Francesca is seventeen years old when the novel begins, on the eve of the Indonesian invasion of East Timor. Whilst her experience of life has hitherto been rather narrow and sheltered, she has benefited from a western style education in one of the Catholic schools run by Portuguese missionaries in Dili.

This places her amongst the small educated Timorese middle class of the time. Her father, who Francesca adores, works as a technician in Dili’s main radio station. As such, he is particularly well placed to discern which way the political winds are blowing, which makes it all the more of a let-down when his predictions turn out to be so hopelessly inaccurate.

Aside from her father, the other key influence in Francesca’s life are the nuns who educated her. They left her with a faith that is stretched to breaking point but somehow endures. More importantly, at least in the short term, they have instilled in her a love of languages. It is this passion, unusual for someone in her position, that enables her not only to stay alive but to build a new life for herself when she ends up in Indonesian Borneo.

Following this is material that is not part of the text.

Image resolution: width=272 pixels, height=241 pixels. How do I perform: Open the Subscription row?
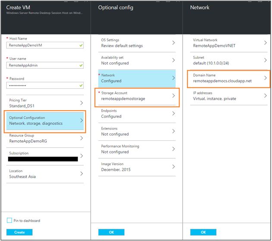46,156
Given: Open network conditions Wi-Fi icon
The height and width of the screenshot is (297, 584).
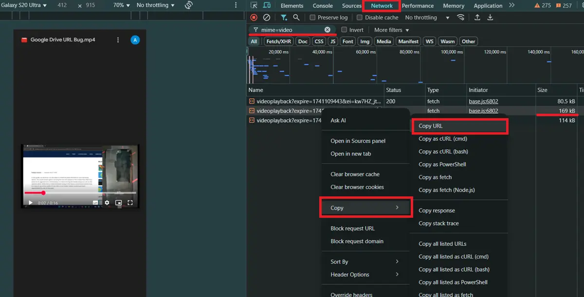Looking at the screenshot, I should coord(460,17).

By the time she arrives there she has seen far more than a girl her age should ever see. Her experiences have left their mark in an aloofness and a distance, which people find puzzling; they are drawn into unravelling its mysteries, with little success. She has erected a wall around herself, and whilst she has stared utter despair in the face, by nature she is neither cynical nor ruthless. Indeed, she is perplexed and on occasion dismayed by the force of her instinct to survive.

This aura, combined with her intelligence and natural good looks, attracts the attention of rich and powerful men; her saving grace is that something within her compels them to want to help her rather than exploit her.

Coming up next… Benny Surikano.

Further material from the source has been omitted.